Cancer-mutation network and the number and specificity of driver mutations
A partir de données génomiques portant sur 7 665 tumeurs (30 types de cancer) et 198 gènes associés au cancer, cette étude met en oeuvre des méthodes mathématiques développées pour l'analyse de réseau et évalue le nombre moyen de gènes mutés par module statistique issu de cette analyse
Cancer genomics yields a wealth of information on cancer-associated mutations in various cancer types, but current understanding of the number and tissue specificity of the driver mutations remains limited. We applied mathematical methods for network analysis to identify distinct modules linking tumors to driver mutations. About 27% of the tumors belong to such modules, whereas the rest form a diffuse component of the gene–tumor network. The cancers from the diffuse component show an onset later in life than those in the modules and have fewer associated known drivers, implying the existence of multiple unidentified and/or interchangeable drivers in the former. Cancer genomics has produced extensive information on cancer-associated genes, but the number and specificity of cancer-driver mutations remains a matter of debate.
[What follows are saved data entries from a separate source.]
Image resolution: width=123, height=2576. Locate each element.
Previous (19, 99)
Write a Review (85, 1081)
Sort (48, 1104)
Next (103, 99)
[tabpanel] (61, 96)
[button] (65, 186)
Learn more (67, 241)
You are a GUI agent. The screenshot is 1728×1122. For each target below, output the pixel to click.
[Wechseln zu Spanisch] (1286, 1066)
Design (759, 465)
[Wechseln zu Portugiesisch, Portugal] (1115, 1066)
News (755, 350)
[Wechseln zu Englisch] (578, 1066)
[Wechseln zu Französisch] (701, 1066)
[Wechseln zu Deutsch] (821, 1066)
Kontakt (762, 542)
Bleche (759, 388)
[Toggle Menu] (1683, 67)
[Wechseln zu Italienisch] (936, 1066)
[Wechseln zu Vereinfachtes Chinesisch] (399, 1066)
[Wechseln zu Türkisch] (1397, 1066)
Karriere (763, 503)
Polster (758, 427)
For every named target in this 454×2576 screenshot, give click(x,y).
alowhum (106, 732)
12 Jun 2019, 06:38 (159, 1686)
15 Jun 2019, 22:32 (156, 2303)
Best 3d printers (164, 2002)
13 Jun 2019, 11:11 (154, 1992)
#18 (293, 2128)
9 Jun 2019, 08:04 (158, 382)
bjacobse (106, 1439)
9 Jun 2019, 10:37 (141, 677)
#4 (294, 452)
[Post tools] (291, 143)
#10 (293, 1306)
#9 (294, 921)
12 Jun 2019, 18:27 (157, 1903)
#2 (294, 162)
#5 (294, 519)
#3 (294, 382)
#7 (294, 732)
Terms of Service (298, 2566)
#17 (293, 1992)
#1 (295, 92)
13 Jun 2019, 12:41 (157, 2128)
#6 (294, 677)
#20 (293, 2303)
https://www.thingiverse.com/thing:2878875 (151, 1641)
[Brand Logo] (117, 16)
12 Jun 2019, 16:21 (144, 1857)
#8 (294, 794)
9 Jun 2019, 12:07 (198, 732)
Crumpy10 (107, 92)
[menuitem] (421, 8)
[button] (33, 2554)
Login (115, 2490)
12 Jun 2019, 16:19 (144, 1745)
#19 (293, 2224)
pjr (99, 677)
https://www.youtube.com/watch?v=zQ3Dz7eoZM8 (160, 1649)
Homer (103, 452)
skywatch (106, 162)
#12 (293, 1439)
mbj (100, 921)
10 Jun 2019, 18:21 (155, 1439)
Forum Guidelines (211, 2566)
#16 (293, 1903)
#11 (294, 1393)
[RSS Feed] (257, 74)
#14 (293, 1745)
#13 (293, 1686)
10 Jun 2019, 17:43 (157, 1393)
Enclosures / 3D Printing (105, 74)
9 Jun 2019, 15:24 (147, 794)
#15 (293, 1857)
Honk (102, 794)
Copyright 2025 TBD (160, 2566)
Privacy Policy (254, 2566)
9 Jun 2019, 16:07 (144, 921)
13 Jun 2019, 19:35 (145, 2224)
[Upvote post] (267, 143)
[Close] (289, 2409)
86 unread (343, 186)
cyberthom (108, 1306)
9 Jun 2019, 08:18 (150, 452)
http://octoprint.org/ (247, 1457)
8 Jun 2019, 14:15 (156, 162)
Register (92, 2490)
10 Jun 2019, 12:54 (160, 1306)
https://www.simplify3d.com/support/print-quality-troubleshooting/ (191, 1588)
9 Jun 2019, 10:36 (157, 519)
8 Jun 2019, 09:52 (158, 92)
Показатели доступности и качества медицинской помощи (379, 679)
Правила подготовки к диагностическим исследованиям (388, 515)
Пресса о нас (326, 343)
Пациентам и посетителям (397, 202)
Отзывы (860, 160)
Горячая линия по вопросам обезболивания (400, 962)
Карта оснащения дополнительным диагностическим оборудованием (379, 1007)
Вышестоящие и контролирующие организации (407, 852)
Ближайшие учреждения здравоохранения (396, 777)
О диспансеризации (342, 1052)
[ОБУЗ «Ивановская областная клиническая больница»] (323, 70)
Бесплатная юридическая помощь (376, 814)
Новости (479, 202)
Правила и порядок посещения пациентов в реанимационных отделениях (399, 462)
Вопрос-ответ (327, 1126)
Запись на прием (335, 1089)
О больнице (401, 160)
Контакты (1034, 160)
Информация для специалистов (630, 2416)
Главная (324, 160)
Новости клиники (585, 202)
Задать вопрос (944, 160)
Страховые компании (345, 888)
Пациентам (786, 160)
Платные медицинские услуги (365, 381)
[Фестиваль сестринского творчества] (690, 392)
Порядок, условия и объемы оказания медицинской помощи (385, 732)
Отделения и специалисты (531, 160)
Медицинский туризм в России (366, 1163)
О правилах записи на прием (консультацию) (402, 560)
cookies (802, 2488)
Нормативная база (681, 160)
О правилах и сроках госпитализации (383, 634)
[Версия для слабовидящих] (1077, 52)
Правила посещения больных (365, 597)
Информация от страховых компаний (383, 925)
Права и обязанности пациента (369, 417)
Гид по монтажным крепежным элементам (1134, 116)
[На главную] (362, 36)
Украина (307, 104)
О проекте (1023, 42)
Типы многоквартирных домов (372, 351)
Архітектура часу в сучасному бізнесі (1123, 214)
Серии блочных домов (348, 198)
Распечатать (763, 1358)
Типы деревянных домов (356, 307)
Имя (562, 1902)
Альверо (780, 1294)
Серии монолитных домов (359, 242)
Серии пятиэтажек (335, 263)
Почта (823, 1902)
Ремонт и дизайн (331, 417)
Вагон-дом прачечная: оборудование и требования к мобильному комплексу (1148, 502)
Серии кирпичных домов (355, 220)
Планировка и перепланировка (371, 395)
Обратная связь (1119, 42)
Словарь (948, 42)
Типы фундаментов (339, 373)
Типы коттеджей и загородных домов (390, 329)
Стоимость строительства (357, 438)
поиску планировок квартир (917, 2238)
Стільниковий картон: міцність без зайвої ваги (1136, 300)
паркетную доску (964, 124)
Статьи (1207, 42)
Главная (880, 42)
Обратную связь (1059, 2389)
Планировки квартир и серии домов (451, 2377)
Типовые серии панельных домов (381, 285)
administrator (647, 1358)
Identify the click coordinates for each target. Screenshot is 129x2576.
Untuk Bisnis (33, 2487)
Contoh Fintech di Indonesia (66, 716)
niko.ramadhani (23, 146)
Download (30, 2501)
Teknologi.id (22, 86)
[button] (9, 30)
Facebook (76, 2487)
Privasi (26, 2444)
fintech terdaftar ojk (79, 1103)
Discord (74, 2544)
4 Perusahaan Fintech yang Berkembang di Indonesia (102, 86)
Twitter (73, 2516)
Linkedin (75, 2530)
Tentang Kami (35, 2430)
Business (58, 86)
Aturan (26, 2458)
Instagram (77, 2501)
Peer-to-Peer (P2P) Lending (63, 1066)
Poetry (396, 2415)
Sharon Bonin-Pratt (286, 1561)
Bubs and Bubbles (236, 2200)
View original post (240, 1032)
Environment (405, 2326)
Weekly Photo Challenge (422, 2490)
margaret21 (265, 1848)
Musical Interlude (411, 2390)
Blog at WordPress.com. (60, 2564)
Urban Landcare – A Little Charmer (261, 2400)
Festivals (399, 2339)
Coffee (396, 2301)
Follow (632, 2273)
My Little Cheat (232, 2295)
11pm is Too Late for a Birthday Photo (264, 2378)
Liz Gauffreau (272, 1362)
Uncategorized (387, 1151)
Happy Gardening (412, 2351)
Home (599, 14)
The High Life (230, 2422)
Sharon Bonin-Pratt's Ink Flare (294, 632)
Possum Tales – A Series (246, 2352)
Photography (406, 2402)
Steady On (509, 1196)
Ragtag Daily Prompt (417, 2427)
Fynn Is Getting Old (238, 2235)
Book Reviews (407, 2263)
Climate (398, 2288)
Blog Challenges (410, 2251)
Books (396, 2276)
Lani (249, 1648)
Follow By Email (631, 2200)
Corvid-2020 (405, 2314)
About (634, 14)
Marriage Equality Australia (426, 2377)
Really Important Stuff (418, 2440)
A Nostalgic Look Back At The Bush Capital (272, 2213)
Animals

We constructed a bipartite network in which 7,665 tumors from 30 cancer types are connected via shared mutations in 198 previously identified cancer genes. We show that about 27% of the tumors can be assigned to statistically supported modules, most of which encompass one or two cancer types. The rest of the tumors belong to a diffuse network component suggesting lower gene specificity of driver mutations. Linear regression of the mutational loads in cancer genes was used to estimate the number of drivers required for the onset of different cancers. The mean number of drivers in known cancer genes is approximately two, with a range of one to five. Cancers that are associated with modules had more drivers than those from the diffuse network component, suggesting that unidentified and/or interchangeable drivers exist in the latter.